Exploration, Exploitation, and a Little Bit of State - DLS Talk by Robert Kleinberg (Cornell University)


MacLeod Building (2356 Main Mall), Room 228


Learning and decision-making problems often boil down to a balancing act between exploring new possibilities and exploiting the best known one. For more than fifty years, the multi-armed bandit problem has been the predominant theoretical model for investigating these issues. By boiling the exploration-exploitation dilemma down to its essence --- in which past choices only influence future ones via the information the learner obtains --- the basic multi-armed bandit model fails to capture the process of learning in stateful environments where past choices may limit the learner's future options or influence their expected values, as often happens in applications. In full generality these stateful learning problems are computationally hard, but we have taken some initial steps towards identifying practical and efficiently solvable (or approximable) special cases. I will report on this progress and speculate on what challenges lie ahead.

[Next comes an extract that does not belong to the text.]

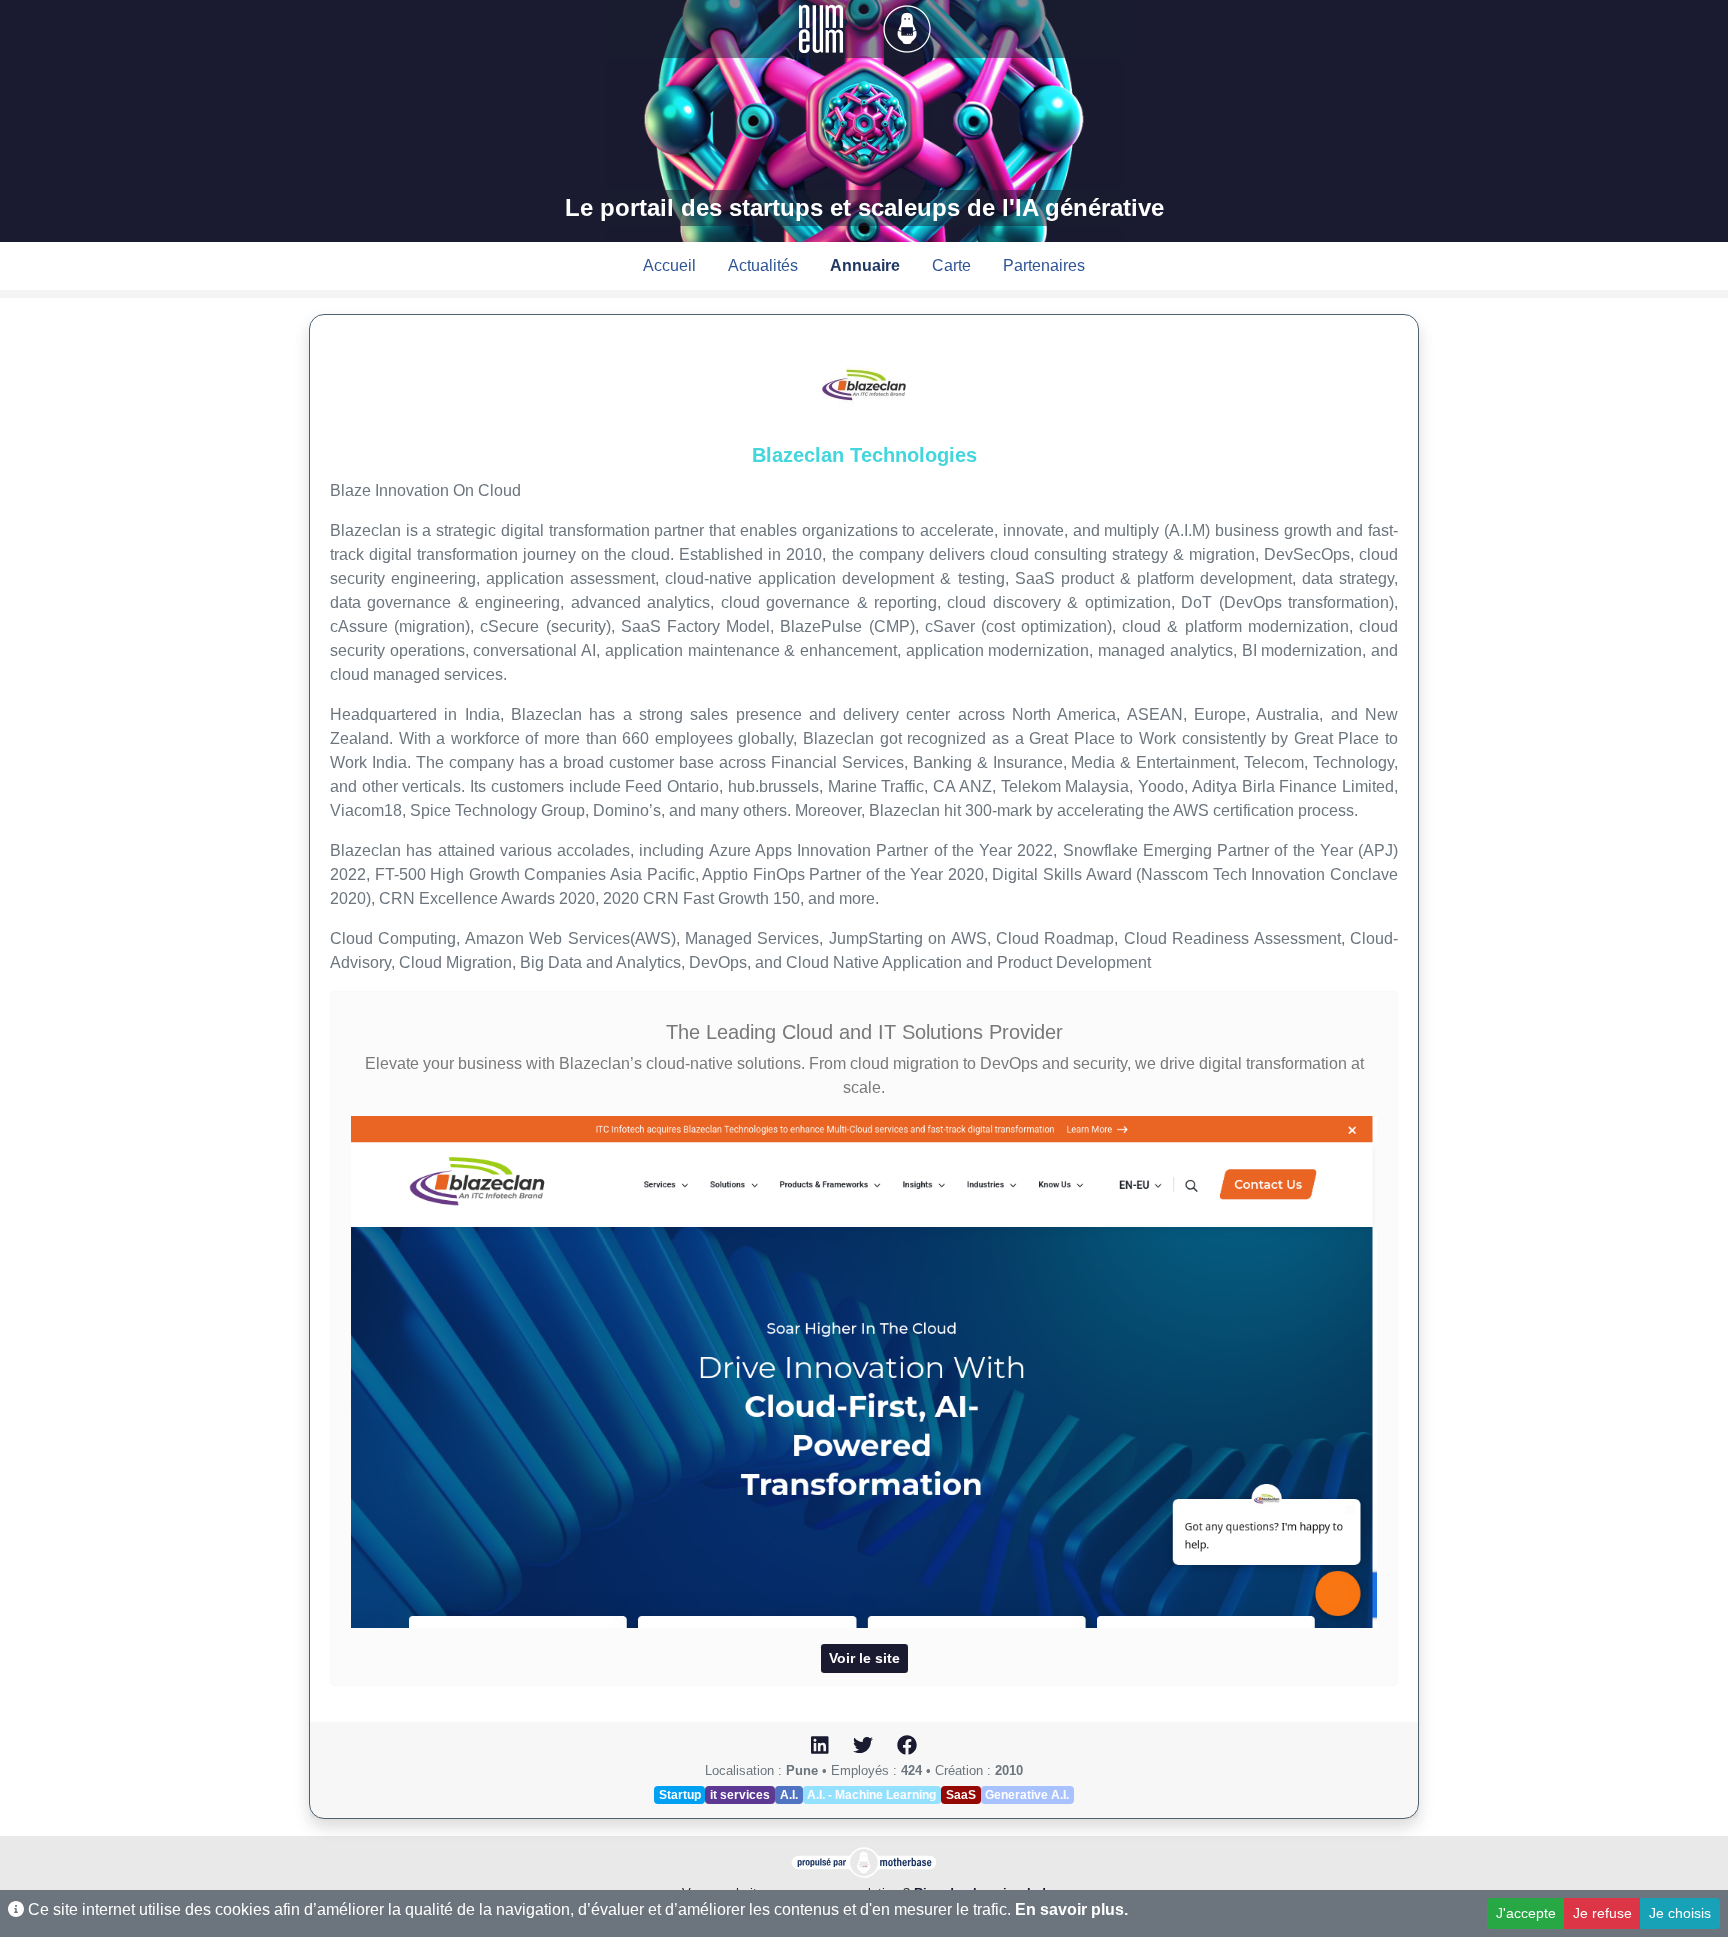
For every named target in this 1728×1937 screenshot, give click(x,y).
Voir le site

Bobby Kleinberg is a Professor of Computer Science at Cornell University. His research pertains to the design and analysis of algorithms and their applications to machine learning, economics, networking, and other areas. Prior to receiving his doctorate from MIT in 2005, Kleinberg spent three years at Akamai Technologies; he and his co- workers received the 2018 SIGCOMM Networking Systems Award for pioneering the world's first and largest Internet content distribution network. He is also the recipient of a Microsoft Research New Faculty Fellowship, an Alfred P. Sloan Foundation Fellowship, and an NSF CAREER Award.

Host: Hu Fu, UBC Computer Science